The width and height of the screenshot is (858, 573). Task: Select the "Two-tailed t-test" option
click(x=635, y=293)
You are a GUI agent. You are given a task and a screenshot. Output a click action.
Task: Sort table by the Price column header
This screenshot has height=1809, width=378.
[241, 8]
...
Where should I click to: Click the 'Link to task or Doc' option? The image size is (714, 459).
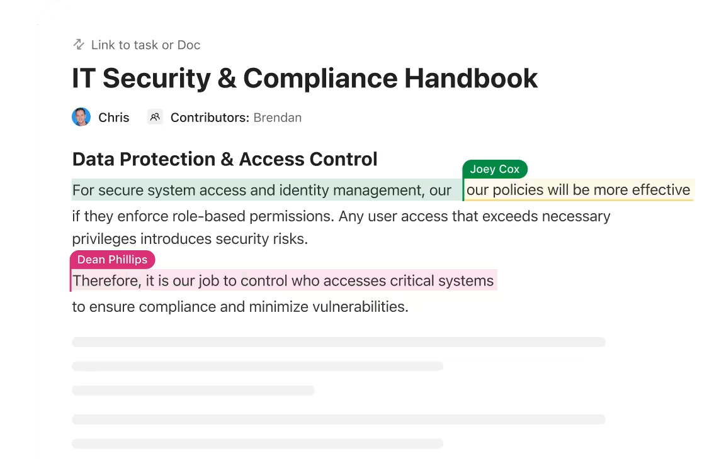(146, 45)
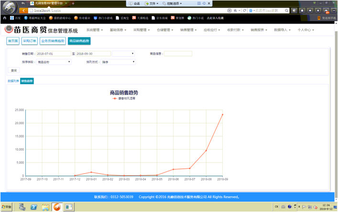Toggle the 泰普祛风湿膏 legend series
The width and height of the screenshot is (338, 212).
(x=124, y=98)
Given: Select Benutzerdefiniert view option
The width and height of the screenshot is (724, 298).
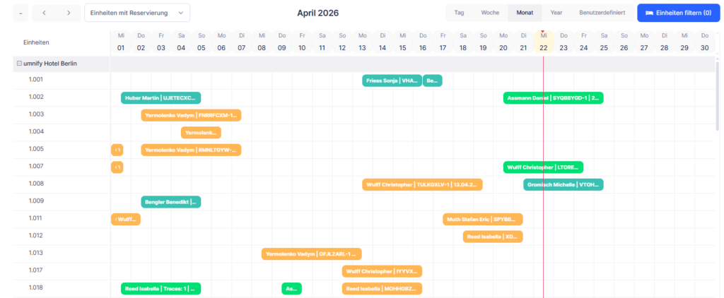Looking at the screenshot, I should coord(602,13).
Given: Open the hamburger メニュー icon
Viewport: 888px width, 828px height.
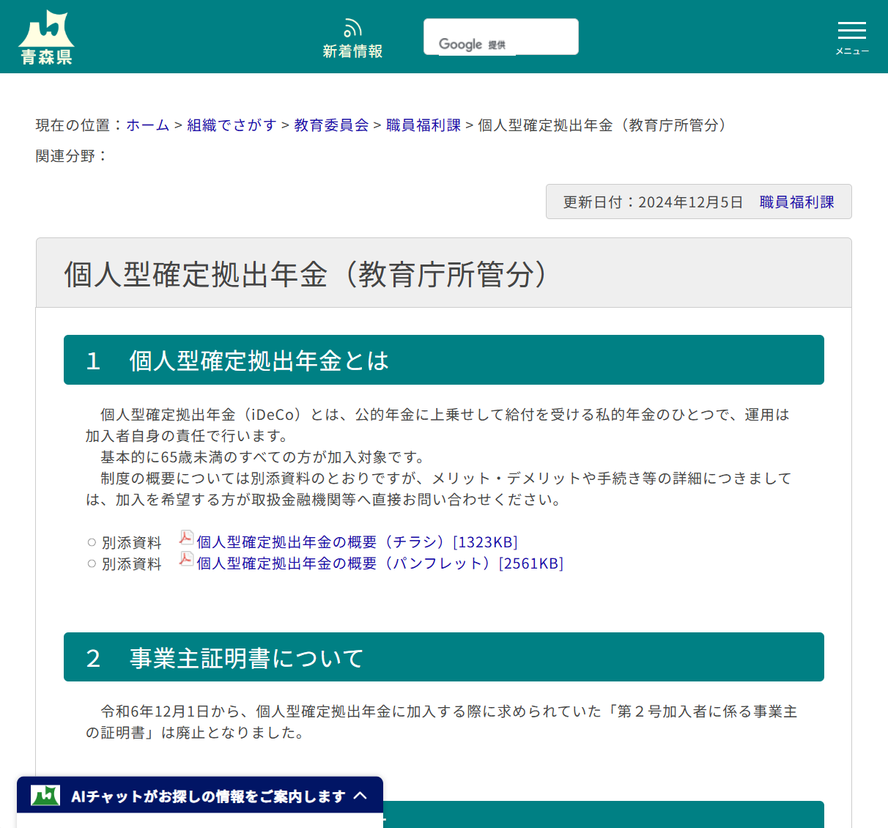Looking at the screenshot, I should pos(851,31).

To do -
Drop the pictures; return the lines above from the line containing "Where should I" to the line containing "Given: Open the hamburger メニュー icon", both included, exactly.

Exercise response -
Where should I click to: Click the 'Link to task or Doc' option? The image size is (714, 459).
(146, 45)
Toggle the 泰普祛风湿膏 legend series
The width and height of the screenshot is (338, 212).
(x=124, y=98)
Given: Select Benutzerdefiniert view option
The width and height of the screenshot is (724, 298).
Looking at the screenshot, I should coord(602,13).
Given: Open the hamburger メニュー icon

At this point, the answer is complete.